As you said, it’s a cybercrime arms race. The virtual keyboards introduced by the banks several years ago lasted few days until the advantage fell back to the hackers. Let’s see how long this one will last, should it be at all mass-introduced to the market. I like the idea, it is fun, but it will do nothing to the systemic weaknesses of the network.
how about multiple keyboards?i know it sounds simple, but simple works in my books
This would work against the low end key logger taking screen shots. I question how good it would do against a video where you could easily slow it down and follow the pointer you want.
It also does nothing really against shoulder surfer. If I can see your hand on the mouse then following the cursor is really simple. After all, the cursor is following the same movements as the mouse. Watching someones hand is just as good as watching the screen.
I think this approach would be very effective at preventing someone from stealing your password by looking over your shoulder, but would not be effective against spyware, for the reasons stated in the article.
Fantastic timing – just as everyone's switching to touch-screen tablets.
Actually, touch screen can do quite a good job of foiling screen-shot recorders, as there's not any necessity to provide visual feedback of which virtual key is under my podgy digit.
Perhaps Microsoft (and the producers of competing operating systems) can put hooking touch screen messages under privilege control, raising the bar a little further. I don't think there's much need for a non-active application (/window without the input focus) to know what the user's doing with his/her fingers 😉
Complete waste of time! If the machine has been compromised, no amount of UI tweaks will make it more difficult for an attacker to capture credentials.

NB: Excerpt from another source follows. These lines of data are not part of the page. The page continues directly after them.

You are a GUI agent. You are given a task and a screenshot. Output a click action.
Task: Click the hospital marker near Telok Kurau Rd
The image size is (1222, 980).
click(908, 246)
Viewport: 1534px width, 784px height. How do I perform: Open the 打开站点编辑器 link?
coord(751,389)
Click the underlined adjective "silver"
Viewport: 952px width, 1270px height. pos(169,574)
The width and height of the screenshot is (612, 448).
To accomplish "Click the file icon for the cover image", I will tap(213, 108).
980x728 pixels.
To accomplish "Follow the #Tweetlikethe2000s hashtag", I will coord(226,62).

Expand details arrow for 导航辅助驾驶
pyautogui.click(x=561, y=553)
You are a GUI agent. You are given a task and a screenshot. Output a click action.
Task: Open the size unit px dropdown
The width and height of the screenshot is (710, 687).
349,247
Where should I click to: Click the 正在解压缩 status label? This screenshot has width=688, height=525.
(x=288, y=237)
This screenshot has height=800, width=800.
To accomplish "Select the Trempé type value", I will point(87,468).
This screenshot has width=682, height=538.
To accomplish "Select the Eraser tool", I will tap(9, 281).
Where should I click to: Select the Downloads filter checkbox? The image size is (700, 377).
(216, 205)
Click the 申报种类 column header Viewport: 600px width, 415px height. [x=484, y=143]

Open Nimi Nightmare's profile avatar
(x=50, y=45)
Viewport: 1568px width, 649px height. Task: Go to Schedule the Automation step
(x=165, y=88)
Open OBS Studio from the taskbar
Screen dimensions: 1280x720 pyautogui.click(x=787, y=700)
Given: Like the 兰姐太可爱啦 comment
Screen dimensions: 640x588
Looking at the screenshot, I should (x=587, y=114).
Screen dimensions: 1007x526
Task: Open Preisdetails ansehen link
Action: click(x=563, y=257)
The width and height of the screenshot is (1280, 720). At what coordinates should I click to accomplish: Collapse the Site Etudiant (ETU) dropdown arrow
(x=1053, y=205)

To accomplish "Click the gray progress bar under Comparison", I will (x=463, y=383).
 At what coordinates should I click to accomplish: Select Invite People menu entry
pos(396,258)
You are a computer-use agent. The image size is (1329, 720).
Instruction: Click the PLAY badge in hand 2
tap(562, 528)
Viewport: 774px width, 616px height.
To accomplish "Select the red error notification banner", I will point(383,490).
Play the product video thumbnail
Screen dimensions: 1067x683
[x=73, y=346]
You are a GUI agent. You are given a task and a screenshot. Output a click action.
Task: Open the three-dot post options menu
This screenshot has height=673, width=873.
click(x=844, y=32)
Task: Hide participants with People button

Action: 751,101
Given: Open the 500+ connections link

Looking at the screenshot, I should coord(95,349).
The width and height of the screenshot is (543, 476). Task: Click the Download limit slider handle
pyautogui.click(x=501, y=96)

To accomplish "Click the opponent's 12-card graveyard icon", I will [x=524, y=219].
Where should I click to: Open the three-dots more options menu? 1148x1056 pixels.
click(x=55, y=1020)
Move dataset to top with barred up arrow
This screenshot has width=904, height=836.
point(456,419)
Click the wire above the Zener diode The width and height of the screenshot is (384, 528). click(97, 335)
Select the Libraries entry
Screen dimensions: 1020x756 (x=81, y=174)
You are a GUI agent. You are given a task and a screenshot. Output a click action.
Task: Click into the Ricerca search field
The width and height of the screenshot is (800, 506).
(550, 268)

Whoever has developed this has a fundamental misunderstanding of how banking malware works today — it is just as easy to capture the actual password being sent from the browser to the bank server, or query the mouse driver to determine relative movements related to clicks.
We are seeing banking malware running requests through SSL/TLS stipping proxies, or MiTM browsers TLS sessions with banks. This is UI fluff.
Its this kind of ‘security theater’ that makes our lives more difficult without actually adding any appreciable security to an applciation. Back to the drawing board im afraid!